Portal de Periódicos da CAPES

Sequential compound exocytosis of large dense‐core vesicles in PC12 cells studied with TEPIQ (two‐photon extracellular polar‐tracer imaging‐based quantification) analysis

2005; Wiley; Volume: 568; Issue: 3 Linguagem: Inglês

10.1113/jphysiol.2005.094003

1469-7793

Takuya Kishimoto, Tingting Liu, Hiroyasu Hatakeyama, Tomomi Nemoto, Noriko Takahashi, Haruo Kasai,

Advanced Fluorescence Microscopy Techniques

We investigated exocytosis of PC12 cells using two-photon excitation imaging and extracellular polar tracers (TEP imaging) at the basal region of PC12 cells adjacent to the glass cover slip. TEPIQ (two-photon extracellular polar-tracer imaging-based quantification) analysis revealed that most exocytosis was mediated by large dense-core vesicles (LVs) with a mean diameter of 220 nm, and that exocytosis of LVs occurred slowly with a mean latency of approximately 7 s even though exocytosis was induced with large increases in cytosolic Ca2+ concentration by uncaging of a caged-Ca2+ compound. We also found that 97% of exocytic LVs remained poised at the plasma membrane, 72% maintained their fusion pores in an open conformation for more than 30 s, and 76% triggered sequential compound exocytosis of vesicles that were located deeper in the cytosol.

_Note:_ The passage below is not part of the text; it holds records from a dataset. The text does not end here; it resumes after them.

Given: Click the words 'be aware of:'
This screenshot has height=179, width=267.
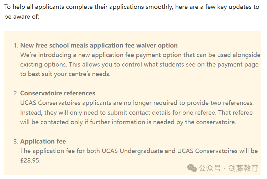Looking at the screenshot, I should click(x=22, y=17).
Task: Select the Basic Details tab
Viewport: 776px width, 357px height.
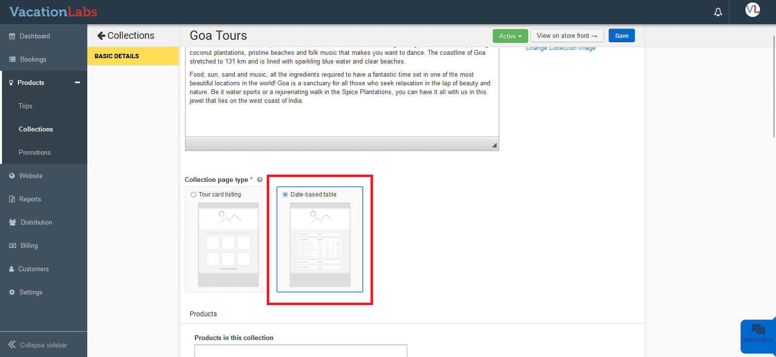Action: click(x=117, y=56)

Sequential compound exocytosis by PC12 cells was confirmed by electron microscopic investigation with photoconversion of diaminobenzidine by FM1-43 (a polar membrane tracer). Our data suggest that pre-stimulus docking of LVs to the plasma membrane does not necessarily hasten the fusion reaction, while docking and resulting stability of exocytic LVs facilitates sequential compound exocytosis, and thereby allowing mobilization of deep vesicles.